This article is about practical monitoring that helps answering such questions as call activity, the calls passing through a trunk, etc.

Call activity on CUBE

  • Active calls:
        show call active voice compact
  • The active calls summary by the number of call legs:
        show call active voice summary
  • Recent calls:
        show call history voice compact

Call activity on CUBE from the point of view of CUCM

You can view the CUBE load in CAR:
https://cucm_ip:8443/car
Proceed to: Device Reports -> Trunk -> Utilization
Find your trunk and specify the report.
This report can only give you the notion about the trunk load in general, without any details.

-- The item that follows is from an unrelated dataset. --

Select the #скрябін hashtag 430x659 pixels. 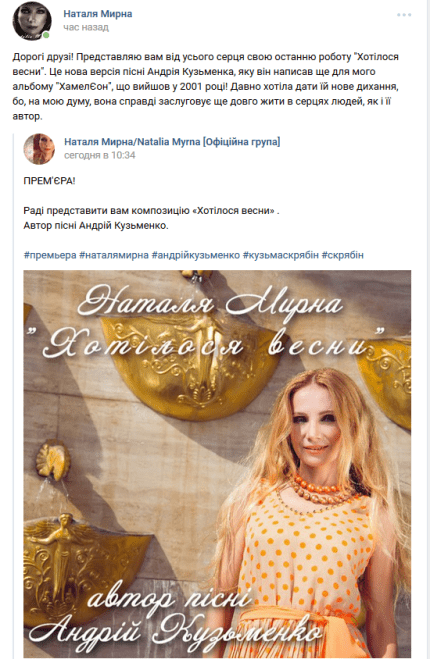pyautogui.click(x=343, y=255)
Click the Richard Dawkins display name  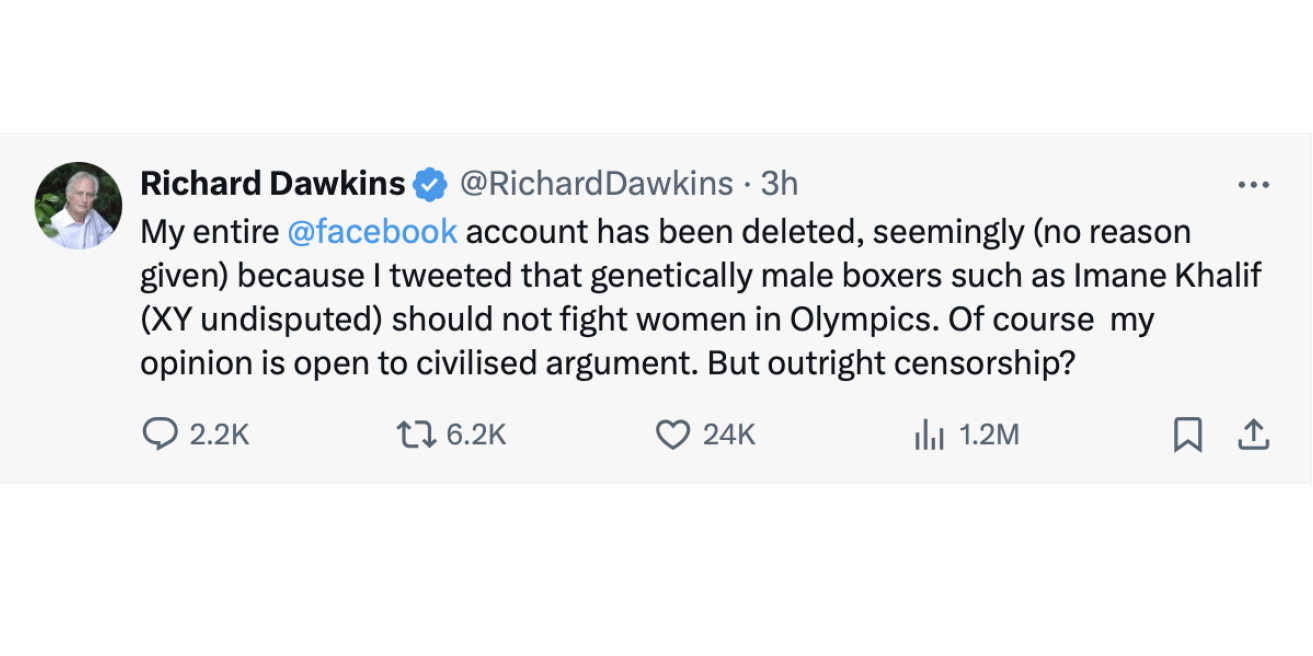(x=272, y=184)
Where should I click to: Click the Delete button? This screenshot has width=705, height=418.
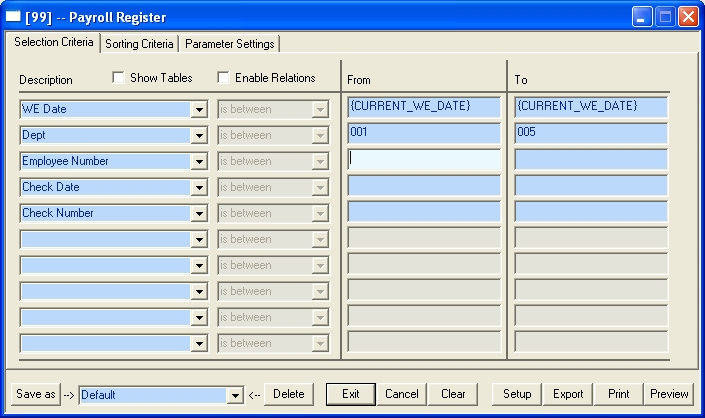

Monitoring CUBE activity through SNMP

This is a very useful feature that allows you to perform online monitoring without any commands and reports. You can monitor the calls and connections through SNMP and view this information in PRTG. The most useful MIB is:
CISCO-VOICE-DIAL-CONTROL-MIB
We are interested in the following OIDs here:

  • CISCO-VOICE-DIAL-CONTROL-MIB/cv call volume/cv call vol conn total active connections
  • CISCO-VOICE-DIAL-CONTROL-MIB/cv call vol if: Loopback0/cv call vol media incoming calls
  • CISCO-VOICE-DIAL-CONTROL-MIB/cv call vol if: Loopback0/cv call vol media outgoing calls

Loopback0 is an inside interface on which all internal dial peers are bound, for example, like this:

dial-peer voice 500124 voip
description internal to CUCM
preference 3
destination-pattern [1-4]...
session protocol sipv2
session target ipv4:10.190.65.12
voice-class codec 1
voice-class sip bind control source-interface Loopback0
voice-class sip bind media source-interface Loopback0
dtmf-relay rtp-nte
ip qos dscp cs3 signaling
no vad

Directory numbers in trunk calls

Suppose that after PRTG monitoring a call activity surge aroused our interest. There are two ways to know what subscribers took part in it:

  • RTMT
    Proceed to: Call Manager -> Call Process -> Session Trace
    Here we can specify the time period and determine the gateway we are interested in using Called Named Device field.
    Session Trace is useful for obtaining up-to-date information on all the calls in cluster nearly in real time.
  • CDR
    And, of course, we always can get the information on the calls from a CDR file.
    - Log in to Cisco Unified CallManager CAR interface: https://:8443/car/
    - CDR > Export CDR/CMR
    - Select the time period and click Export to file.
    - On the next screen you can download the file.
    - Then open the file in MS Excel to analyze it.
    For your convenience you should do the following:
    - Select the first line (legend), then in MS Excel menu click Data -> Filter -> AutoFilter, and then Format -> Column -> AutoFit.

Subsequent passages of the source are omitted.